Stored entries
[Start of Attachment]

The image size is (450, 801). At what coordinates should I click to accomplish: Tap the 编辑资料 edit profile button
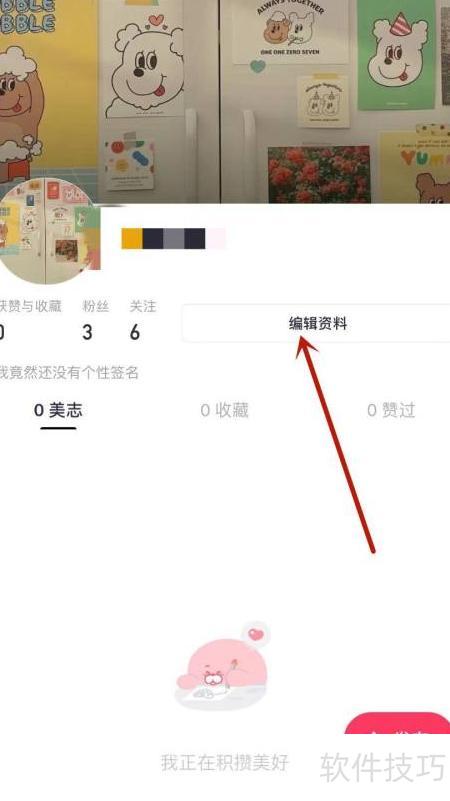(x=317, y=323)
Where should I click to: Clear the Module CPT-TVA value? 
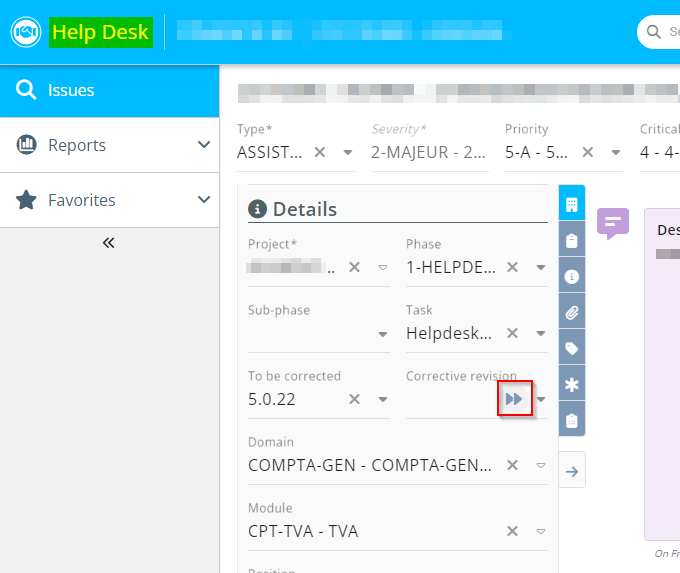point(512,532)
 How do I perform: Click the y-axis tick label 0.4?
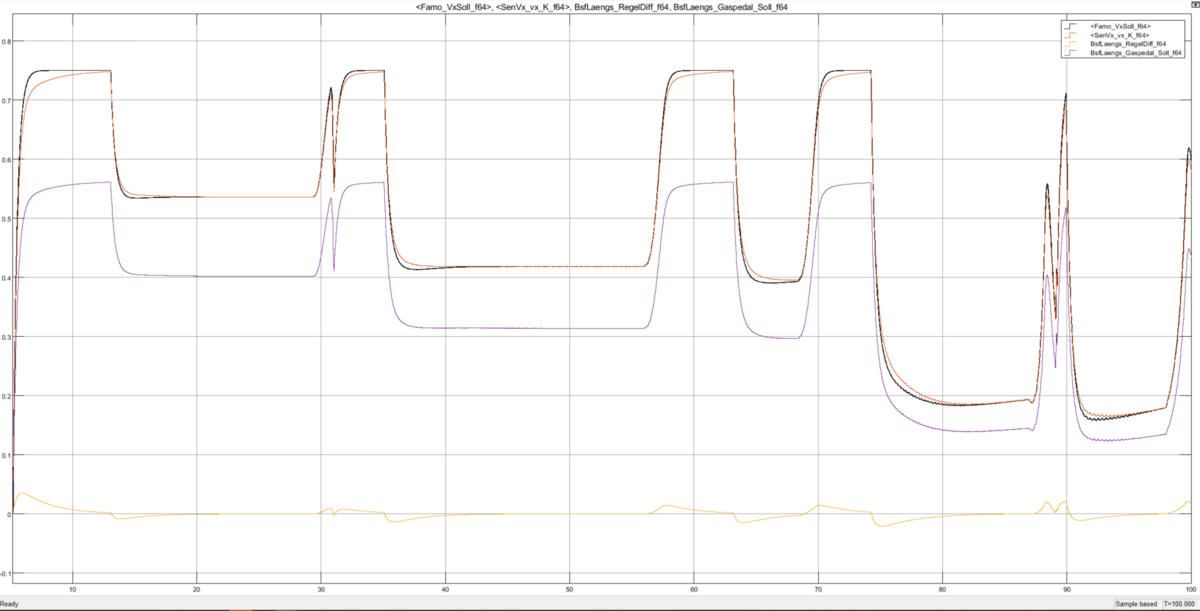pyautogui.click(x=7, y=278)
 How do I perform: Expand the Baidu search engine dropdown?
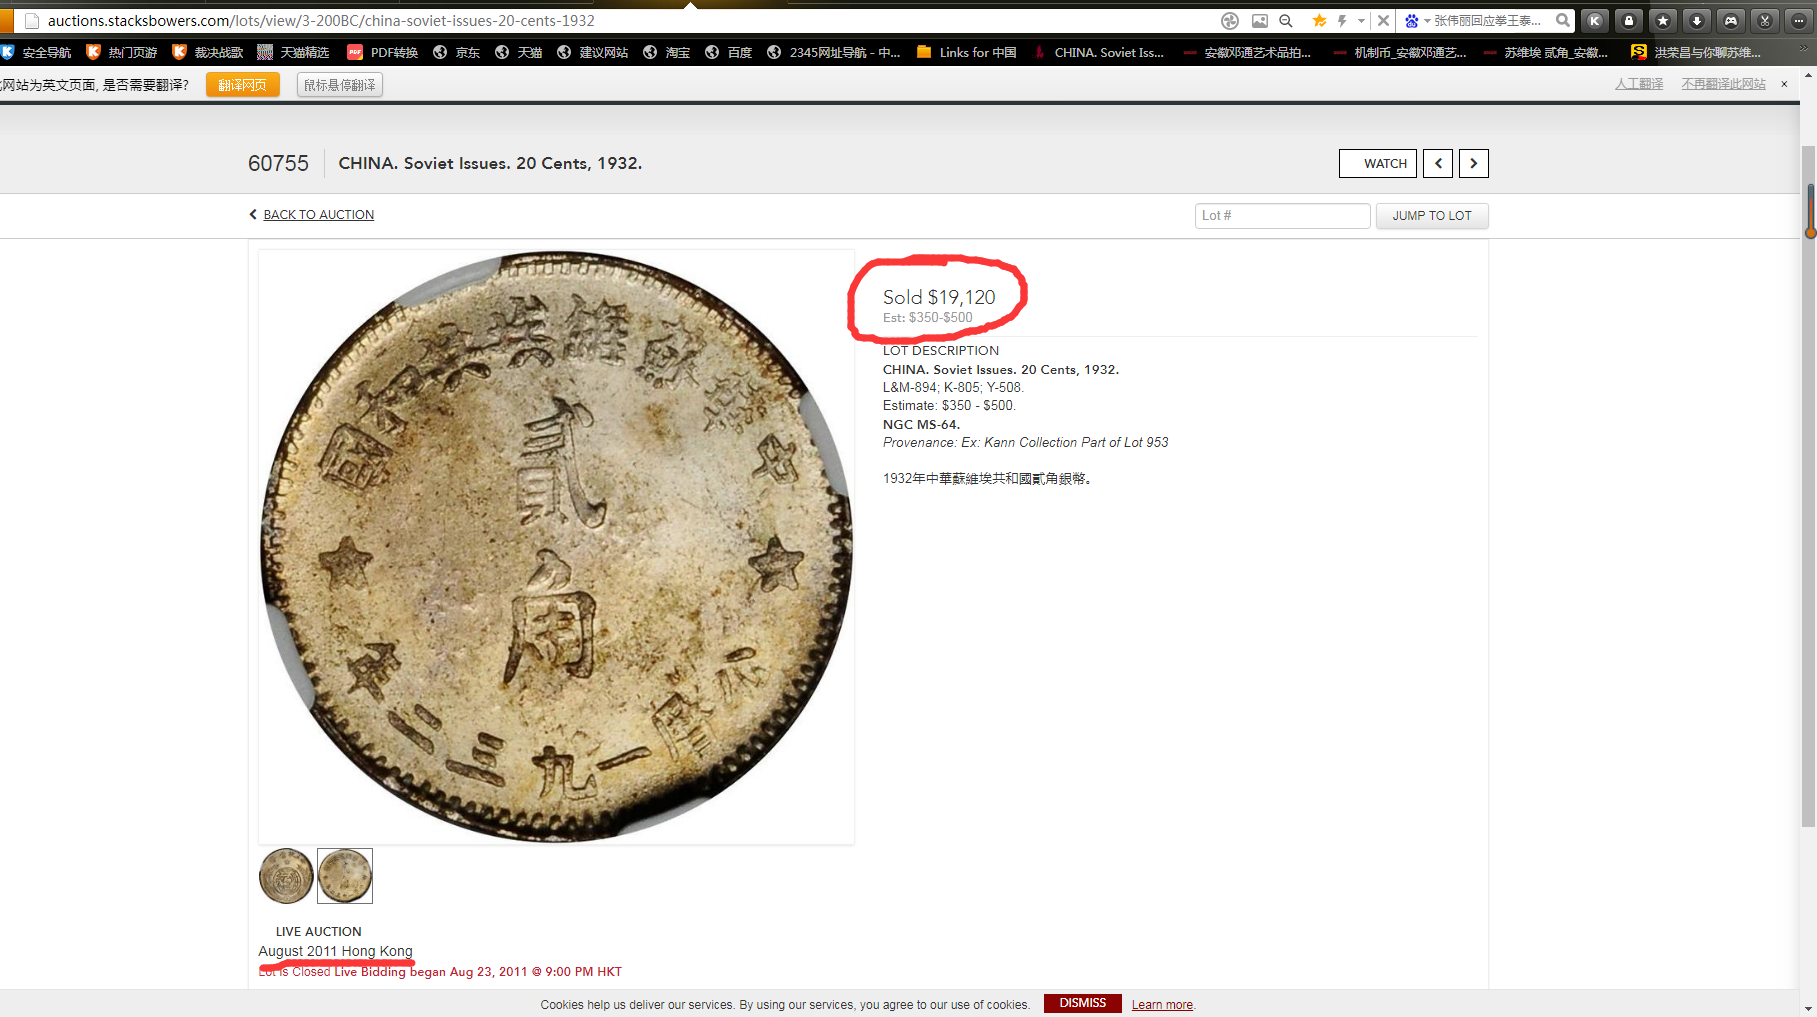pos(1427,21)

[End of Attachment]

Exercise objective> Take the line containing "How do I perform: Expand" and every line after it up to the end of the entries, and quote them exactly. Both ends count; the pictures do not.

Response area>
 How do I perform: Expand the Baidu search engine dropdown?
pos(1427,21)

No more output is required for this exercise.